[RAW DATA]

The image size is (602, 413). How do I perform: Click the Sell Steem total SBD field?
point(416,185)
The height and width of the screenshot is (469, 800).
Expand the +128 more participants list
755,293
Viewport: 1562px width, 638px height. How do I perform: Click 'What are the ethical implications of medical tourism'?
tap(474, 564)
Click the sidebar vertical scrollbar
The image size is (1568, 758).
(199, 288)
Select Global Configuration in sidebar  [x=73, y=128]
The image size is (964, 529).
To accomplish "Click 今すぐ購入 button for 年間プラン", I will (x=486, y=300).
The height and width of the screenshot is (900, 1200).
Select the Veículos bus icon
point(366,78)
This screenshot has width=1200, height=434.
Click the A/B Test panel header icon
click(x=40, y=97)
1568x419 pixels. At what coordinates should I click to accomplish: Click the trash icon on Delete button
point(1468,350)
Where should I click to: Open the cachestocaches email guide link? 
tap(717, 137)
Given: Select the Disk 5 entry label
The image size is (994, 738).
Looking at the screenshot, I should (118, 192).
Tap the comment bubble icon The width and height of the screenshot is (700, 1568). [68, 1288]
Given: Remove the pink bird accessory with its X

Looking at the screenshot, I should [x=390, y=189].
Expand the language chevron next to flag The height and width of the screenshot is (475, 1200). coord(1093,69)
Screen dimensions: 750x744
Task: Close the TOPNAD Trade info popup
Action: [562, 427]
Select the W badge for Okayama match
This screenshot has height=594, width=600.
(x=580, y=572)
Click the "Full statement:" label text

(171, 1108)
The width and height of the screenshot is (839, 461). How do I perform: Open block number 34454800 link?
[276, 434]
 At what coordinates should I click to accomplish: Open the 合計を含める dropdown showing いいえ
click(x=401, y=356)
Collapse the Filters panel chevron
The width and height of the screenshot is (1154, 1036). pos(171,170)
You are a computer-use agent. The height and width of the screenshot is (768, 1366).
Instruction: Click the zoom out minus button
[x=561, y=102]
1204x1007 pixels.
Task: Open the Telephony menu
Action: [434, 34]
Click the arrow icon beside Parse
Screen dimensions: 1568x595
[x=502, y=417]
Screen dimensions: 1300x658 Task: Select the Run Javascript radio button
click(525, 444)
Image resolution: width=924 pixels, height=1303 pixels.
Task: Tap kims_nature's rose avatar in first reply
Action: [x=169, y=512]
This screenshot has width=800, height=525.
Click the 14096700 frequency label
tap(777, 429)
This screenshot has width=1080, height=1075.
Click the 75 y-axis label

[/RAW DATA]

--- HOW TO COMPLETE THIS TASK ---
Every entry is to be retyped word for word.

--- EXERCISE OUTPUT ---
The image size is (602, 413). How do I perform: Click the Sell Steem total SBD field?
point(416,185)
The height and width of the screenshot is (469, 800).
Expand the +128 more participants list
755,293
Viewport: 1562px width, 638px height. How do I perform: Click 'What are the ethical implications of medical tourism'?
tap(474, 564)
Click the sidebar vertical scrollbar
The image size is (1568, 758).
(199, 288)
Select Global Configuration in sidebar  [x=73, y=128]
The image size is (964, 529).
To accomplish "Click 今すぐ購入 button for 年間プラン", I will (x=486, y=300).
The height and width of the screenshot is (900, 1200).
Select the Veículos bus icon
point(366,78)
This screenshot has width=1200, height=434.
Click the A/B Test panel header icon
click(x=40, y=97)
1568x419 pixels. At what coordinates should I click to accomplish: Click the trash icon on Delete button
point(1468,350)
Where should I click to: Open the cachestocaches email guide link? 
tap(717, 137)
Given: Select the Disk 5 entry label
The image size is (994, 738).
Looking at the screenshot, I should (118, 192).
Tap the comment bubble icon The width and height of the screenshot is (700, 1568). [68, 1288]
Given: Remove the pink bird accessory with its X

Looking at the screenshot, I should [x=390, y=189].
Expand the language chevron next to flag The height and width of the screenshot is (475, 1200). coord(1093,69)
Screen dimensions: 750x744
Task: Close the TOPNAD Trade info popup
Action: [562, 427]
Select the W badge for Okayama match
This screenshot has height=594, width=600.
(x=580, y=572)
Click the "Full statement:" label text

(171, 1108)
The width and height of the screenshot is (839, 461). How do I perform: Open block number 34454800 link?
[276, 434]
 At what coordinates should I click to accomplish: Open the 合計を含める dropdown showing いいえ
click(x=401, y=356)
Collapse the Filters panel chevron
The width and height of the screenshot is (1154, 1036). pos(171,170)
You are a computer-use agent. The height and width of the screenshot is (768, 1366).
Instruction: Click the zoom out minus button
[x=561, y=102]
1204x1007 pixels.
Task: Open the Telephony menu
Action: [434, 34]
Click the arrow icon beside Parse
Screen dimensions: 1568x595
[x=502, y=417]
Screen dimensions: 1300x658 Task: Select the Run Javascript radio button
click(525, 444)
Image resolution: width=924 pixels, height=1303 pixels.
Task: Tap kims_nature's rose avatar in first reply
Action: [x=169, y=512]
This screenshot has width=800, height=525.
Click the 14096700 frequency label
tap(777, 429)
This screenshot has width=1080, height=1075.
Click the 75 y-axis label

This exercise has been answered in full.